[Data items]
::::::::::

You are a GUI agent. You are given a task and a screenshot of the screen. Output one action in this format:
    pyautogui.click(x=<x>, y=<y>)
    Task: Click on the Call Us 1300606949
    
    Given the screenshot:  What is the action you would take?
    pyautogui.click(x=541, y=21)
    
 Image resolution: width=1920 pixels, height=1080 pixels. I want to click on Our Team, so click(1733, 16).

::::::::::

**WHAT YOU HAVE TO DO**. Update the lines above by changing "GUI agent" to "desktop assistant" wherever it occurs, and leave everything else as it is.

**EXERCISE ANSWER**.
You are a desktop assistant. You are given a task and a screenshot of the screen. Output one action in this format:
    pyautogui.click(x=<x>, y=<y>)
    Task: Click on the Call Us 1300606949
    
    Given the screenshot:  What is the action you would take?
    pyautogui.click(x=541, y=21)
    
 Image resolution: width=1920 pixels, height=1080 pixels. I want to click on Our Team, so click(1733, 16).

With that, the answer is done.